2025-10-27 カリフォルニア大学サンディエゴ校(UCSD)
Electron micrographs show how macrophages expressing girdin neutralize pathogens by fusing phagosomes (P) with the cell’s lysosomes (L) to form phagolysosomes (PL), compartments where pathogens and cellular debris are broken down (left). This process is crucial for maintaining cellular homeostasis. In the absence of girdin, this fusion fails, allowing pathogens to evade degradation and escape neutralization (right). (UC San Diego Health Sciences)
<関連情報>
- https://today.ucsd.edu/story/rebalancing-the-gut-how-ai-solved-a-25-year-crohns-disease-mystery
- https://www.jci.org/articles/view/190851
異なる大腸炎関連マクロファージがNOD2依存性細菌感知と腸管恒常性維持を促進する Distinct colitis-associated macrophages drive NOD2-dependent bacterial sensing and gut homeostasis
Gajanan D. Katkar, Mahitha Shree Anandachar, Stella-Rita C. Ibeawuchi, Ella G. McLaren, Megan L. Estanol, Kennith Carpio-Perkins, Shu-Ting Hsu, Celia R. Espinoza, Jane E. Coates, Yashaswat S. Malhotra, Madhubanti Mullick, Vanessa Castillo, Daniella Vo, Saptarshi Sinha, and Pradipta Ghosh
Journal of Clinical Investigation Published: October 2, 2025
DOI:https://doi.org/10.1172/JCI190851
Abstract
Single-cell studies have revealed that intestinal macrophages maintain gut homeostasis through the balanced actions of reactive (inflammatory) and tolerant (non-inflammatory) subpopulations.
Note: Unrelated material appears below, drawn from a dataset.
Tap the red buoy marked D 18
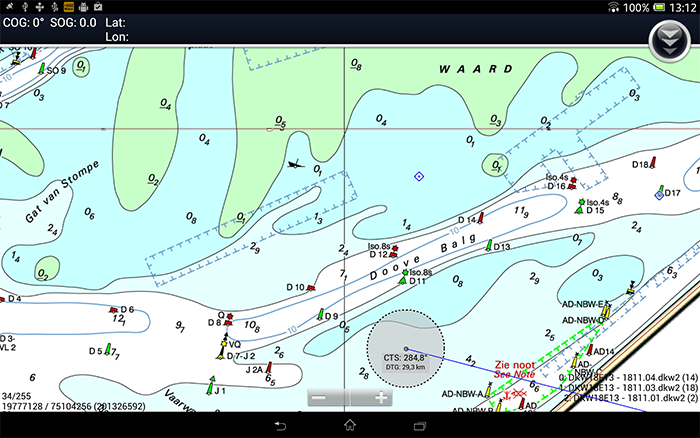This screenshot has width=700, height=438. tap(653, 162)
How such balance is impaired in inflammatory bowel diseases (IBD), including Crohn’s disease (CD) and ulcerative colitis (UC), remains unresolved. Here, we define colon-specific macrophage states and reveal the critical role of non-inflammatory colon-associated macrophages (niColAMs) in IBD recovery. Through trans-scale analyses—integrating computational transcriptomics, proteomics, and in vivo interventional studies—we identified GIV (CCDC88A) as a key regulator of niColAMs. GIV emerged as the top-ranked gene in niColAMs that physically and functionally interacts with NOD2, an innate immune sensor implicated in CD and UC. Myeloid-specific GIV depletion exacerbates infectious colitis, prolongs disease, and abolishes the protective effects of the NOD2 ligand, muramyl dipeptide, in colitis and sepsis models. Mechanistically, GIV’s C-terminus binds the terminal leucine-rich repeat (LRR#10) of NOD2 and is required for NOD2 to dampen inflammation and clear microbes. The CD-associated 1007fs NOD2-variant, which lacks LRR#10, cannot bind GIV—providing critical insights into how this clinically relevant variant impairs microbial sensing and clearance. These findings illuminate a critical GIV-NOD2 axis essential for gut homeostasis and highlight its disruption as a driver of dysbiosis and inflammation in IBD.